Она встала на цыпочки и быстро поцеловала его.
— Поспеши, а то я усну. Ты же знаешь, как я устаю в дни утренников.
— Я не буду тебя будить. С тебя хватит и двух представлений, — улыбнулся он, — так что не буду ждать от тебя третьего.
Она усмехнулась.
— Помню, было время, когда ты готов был выломать дверь, чтоб получить третье представление. Ты слишком привык ко мне, милый друг.
— Не жди от меня оправданий, — сказал он, — помню, было время, когда от одной мысли обо мне ты могла не спать часами.
Она притворно вздохнула.
— Это верно. Придется смириться с этим; экстаз первых встреч прошел. Нам придется либо признать, что ничего не поделаешь, и пожениться — либо найти новые земли для завоевания.
— Иди спать, — сказал он, смеясь. — Утро еще слишком раннее для философских обобщений.
В библиотеке Райль включил свет и устроился в глубоком кожаном кресле. Он как раз вскрыл письмо Кифа, когда Уильям тихо вошел в комнату и поставил около него поднос.
— Я осмелился принести всю бутылку и еще льда, сэр. Я подумал, если вы не возражаете, то я пойду отдохну сейчас — вам больше ничего не нужно?
— Нет, спасибо, Уильям. — Райль откинулся в кресле, чтоб в тишине насладиться письмом Кифа.
Мальчик, как всегда, имел кучу новостей — прелестная жена, интересные больные, прекрасная старая больница, беспокойство о тете Пэйшиенс. «Она не дает мне осмотреть себя, но я знаю, что с ней что-то не так! И потом, может быть, ты приедешь домой на собрание директоров компании в этом году? Оно состоится 15 сентября в 2 часа, но ты, наверное, получил уже уведомление от Олли. Поскольку в этом году собрание будет в Хэрроугейте, я собираюсь в первый раз посетить его. Было бы прекрасно, если б ты тоже смог приехать!»

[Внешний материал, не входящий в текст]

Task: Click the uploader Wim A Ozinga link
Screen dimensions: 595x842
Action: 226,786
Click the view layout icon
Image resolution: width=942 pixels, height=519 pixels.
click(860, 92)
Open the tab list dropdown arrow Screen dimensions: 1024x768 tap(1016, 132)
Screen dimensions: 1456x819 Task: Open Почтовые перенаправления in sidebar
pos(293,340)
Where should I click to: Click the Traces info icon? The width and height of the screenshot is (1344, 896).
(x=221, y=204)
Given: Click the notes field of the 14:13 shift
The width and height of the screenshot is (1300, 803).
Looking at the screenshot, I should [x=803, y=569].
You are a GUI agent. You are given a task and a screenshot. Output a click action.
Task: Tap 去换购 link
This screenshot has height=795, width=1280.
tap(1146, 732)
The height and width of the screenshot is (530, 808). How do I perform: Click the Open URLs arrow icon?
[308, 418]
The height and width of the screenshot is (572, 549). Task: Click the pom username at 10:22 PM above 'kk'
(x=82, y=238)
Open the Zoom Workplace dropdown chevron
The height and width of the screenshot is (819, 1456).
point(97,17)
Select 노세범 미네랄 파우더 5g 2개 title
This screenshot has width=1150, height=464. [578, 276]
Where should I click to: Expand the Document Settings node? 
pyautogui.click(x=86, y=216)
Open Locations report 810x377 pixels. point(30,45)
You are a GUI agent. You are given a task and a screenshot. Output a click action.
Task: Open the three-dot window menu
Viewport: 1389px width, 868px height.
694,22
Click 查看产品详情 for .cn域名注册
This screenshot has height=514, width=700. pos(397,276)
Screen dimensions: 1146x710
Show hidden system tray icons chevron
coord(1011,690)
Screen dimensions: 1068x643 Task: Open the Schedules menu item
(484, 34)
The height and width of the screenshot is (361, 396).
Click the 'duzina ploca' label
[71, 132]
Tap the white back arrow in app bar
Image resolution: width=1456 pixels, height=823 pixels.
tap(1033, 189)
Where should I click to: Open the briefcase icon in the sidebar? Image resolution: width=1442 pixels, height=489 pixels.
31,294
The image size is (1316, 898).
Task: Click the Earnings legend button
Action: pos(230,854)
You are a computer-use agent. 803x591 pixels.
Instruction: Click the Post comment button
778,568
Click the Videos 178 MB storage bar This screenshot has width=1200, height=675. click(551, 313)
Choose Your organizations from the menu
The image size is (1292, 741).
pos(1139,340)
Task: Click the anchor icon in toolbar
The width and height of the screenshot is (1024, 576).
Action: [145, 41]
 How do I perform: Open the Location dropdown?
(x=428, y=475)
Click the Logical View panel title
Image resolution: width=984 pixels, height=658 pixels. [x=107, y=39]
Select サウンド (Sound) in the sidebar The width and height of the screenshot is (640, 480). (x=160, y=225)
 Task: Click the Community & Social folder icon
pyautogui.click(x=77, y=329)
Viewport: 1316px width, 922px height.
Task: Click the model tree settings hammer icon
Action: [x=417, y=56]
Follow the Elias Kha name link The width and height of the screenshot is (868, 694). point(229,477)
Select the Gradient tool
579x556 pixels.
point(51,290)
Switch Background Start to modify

«Собрание директоров? Зачем мне ехать на собрание директоров компании?» — недоумевал Райль. Он не имел ничего общего с Хэрроу Энтерпрайзес с тех самых пор, как уехал из Глэд Хэнда, и не контактировал ни с Карром, ни с Олли. Нахмурясь, Райль отложил в сторону письмо Кифа и взял другое. Запах, идущий от конверта, был тонким, но почерк — крупным, уверенным и незнакомым. Он вынул несколько убористо исписанных листков.